Jonathan and Jesse Kellerman Tell a Whopper With Everything in It

● The Golem of Hollywood
By Jonathan and Jesse Kellerman
Putnam Adult, 560 pages, $27.95

Jonathan and Jesse Kellerman’s father-and-son opus, “The Golem of Hollywood,” is as ambitious as it is completely ridiculous — and that’s not altogether a bad thing. The novel’s protagonist captures some of the story’s scale and confusion: Jacob Lev is a hard-drinking, twice-divorced Harvard-dropout-turned-hardboiled-Los-Angeles-cop (got all that?) who’s already thoroughly washed up at the tender age of 31. But unlike most world-weary cops before him, Lev also happens to be a lapsed Orthodox Jew, the son of a Talmud scholar father and depressive artist mother. It’s his religious heritage, admittedly rare among cops, that gets him recruited to a special branch of the LAPD on the same morning that he wakes up with a mysterious — and, obviously, totally hot — woman.
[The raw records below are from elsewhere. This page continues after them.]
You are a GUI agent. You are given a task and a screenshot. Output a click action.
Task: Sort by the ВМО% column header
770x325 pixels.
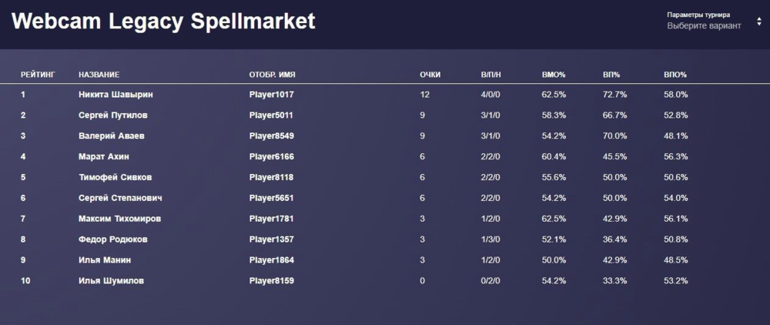tap(554, 75)
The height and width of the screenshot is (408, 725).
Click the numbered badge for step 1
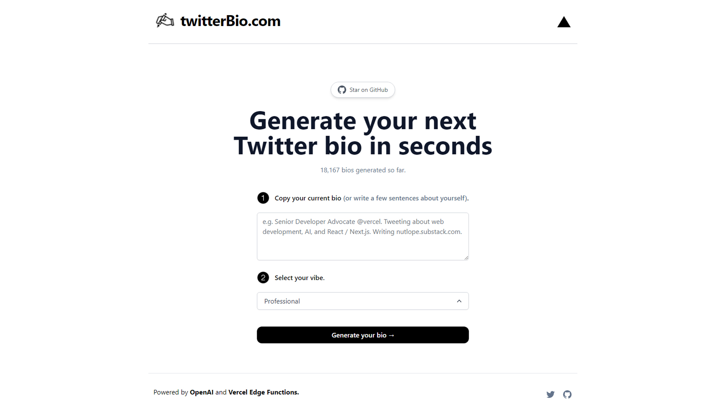(263, 198)
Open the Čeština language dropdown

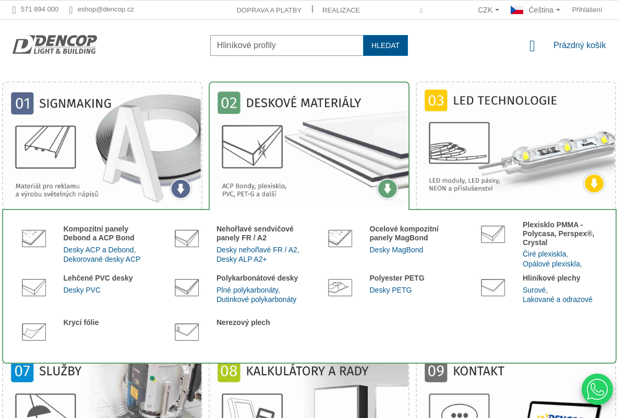pos(535,10)
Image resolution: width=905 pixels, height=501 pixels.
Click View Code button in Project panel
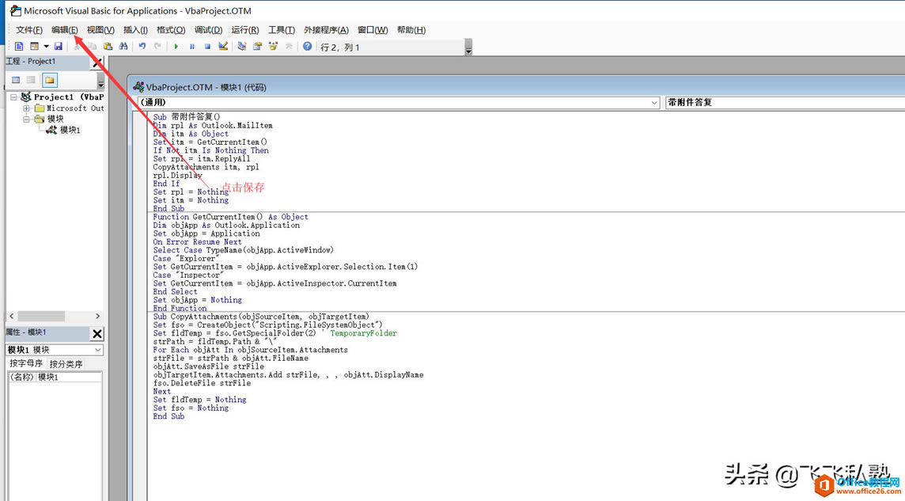pos(16,80)
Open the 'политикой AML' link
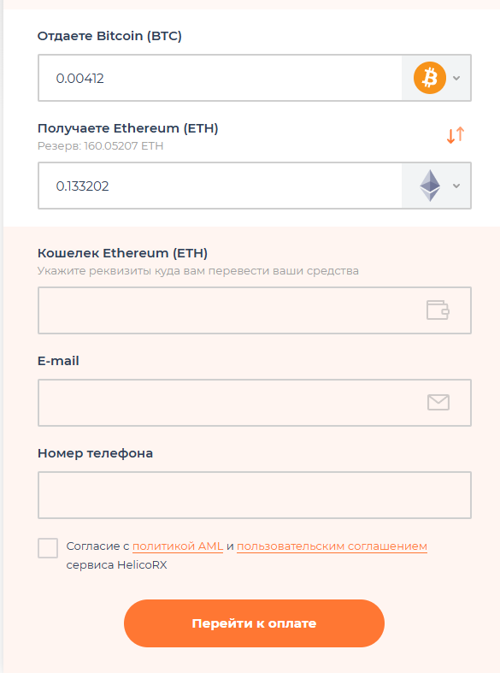The image size is (500, 673). click(178, 546)
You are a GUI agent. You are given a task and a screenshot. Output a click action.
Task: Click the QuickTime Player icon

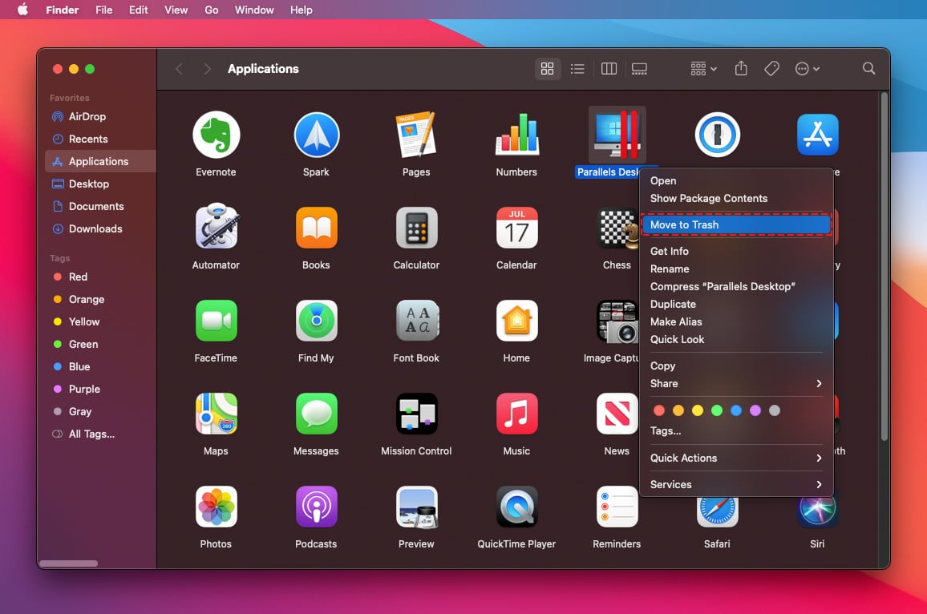516,507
Soon after this dream woman vanishes, Jacob is summoned to the scene of a grisly murder, in an abandoned house in an off-the-grid part of the Hollywood Hills. There, Jacob discovers some vomit and a decapitated head that “glistened surreally, like a gag item fished from the ninety-nine-cent bin at a novelty shop.” There’s no body in sight, and the crime scene is otherwise immaculate, but for the Hebrew word for justice, tzedek, burned on the wall.

From this premise the father-and-son writing team spin a tale spanning many millennia and several countries and countless leaps of plausibility. If the story starts out unassuming enough for this genre, with the usual details about the crime and the spiked-coffee-swilling detective’s character, the authors suddenly lunge far, far back in time, all the way to Cain and Abel, where we meet the forgotten sister of the first family. (It’s impossible to miss this transition, by the way, because someone in production went all out and fake-aged the pages to resemble biblical parchment.)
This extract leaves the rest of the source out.